While the media treated the incident like a road accident, the story should serve as a cautionary tale about how incredibly dependent modern life is on space. Heritage fellow James Carafarano writes in the DC Examiner:
For Americans, a day without space would look an awful lot like life in the 19th century.
For starters, you could kiss air travel goodbye. Today’s commercial flights are almost wholly dependent on Global Positioning System (GPS) navigation. And the GPS system is dependent on satellites.
Your morning weather report would be almost worthless without the feeds from space-based weather satellites. And, in most cases, your cell phone, credit cards, and ATM wouldn’t work very well without the space-based communications that support them.
Indeed, the entire global supply chain might grind to a halt. The shelves at the local Wall Mart would start looking bare very quickly.
Security would deteriorate quickly as well. Emergency services would be disrupted. People needing critical medical care or medicines might not get it in time. The military that protects us would be enfeebled, too—no strategic communications, no space-based intelligence, no early warning of ballistic missile threats.

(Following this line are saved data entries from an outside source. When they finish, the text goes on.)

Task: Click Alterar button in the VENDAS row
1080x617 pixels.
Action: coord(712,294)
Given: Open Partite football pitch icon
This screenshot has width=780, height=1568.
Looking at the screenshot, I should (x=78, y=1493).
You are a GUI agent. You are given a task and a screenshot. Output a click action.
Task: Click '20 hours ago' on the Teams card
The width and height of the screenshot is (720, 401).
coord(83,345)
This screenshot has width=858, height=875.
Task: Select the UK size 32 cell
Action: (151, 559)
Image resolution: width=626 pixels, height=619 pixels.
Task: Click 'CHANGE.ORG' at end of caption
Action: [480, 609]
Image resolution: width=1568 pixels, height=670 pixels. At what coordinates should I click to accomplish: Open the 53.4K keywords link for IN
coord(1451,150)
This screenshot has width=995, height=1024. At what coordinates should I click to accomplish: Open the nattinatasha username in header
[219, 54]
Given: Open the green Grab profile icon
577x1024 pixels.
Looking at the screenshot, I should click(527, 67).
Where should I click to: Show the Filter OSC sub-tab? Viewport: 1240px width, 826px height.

So far, the new administration’s only response to this challenge has been to call for a treaty banning weapons in space. Treaties are hardly a panacea. Consider the nuclear nonproliferation treaty. A decade into it and membership in the Nuclear Powers Club has grown from six to nine—with Iran now knocking at the door to become Member #10.
Rather than seek paper promises of good behavior, the administration would do better to (1) commit to ensuring America’s access to space and (2) develop a better early-warning system that monitors threats to space-based assets.
For starters, they should move full speed ahead with a program like “Brilliant Eyes,” the space-borne sensors that would let us spot anything headed into space from anywhere on the earth. Knowing “what goes up” is a good way to protect us from “what comes down.”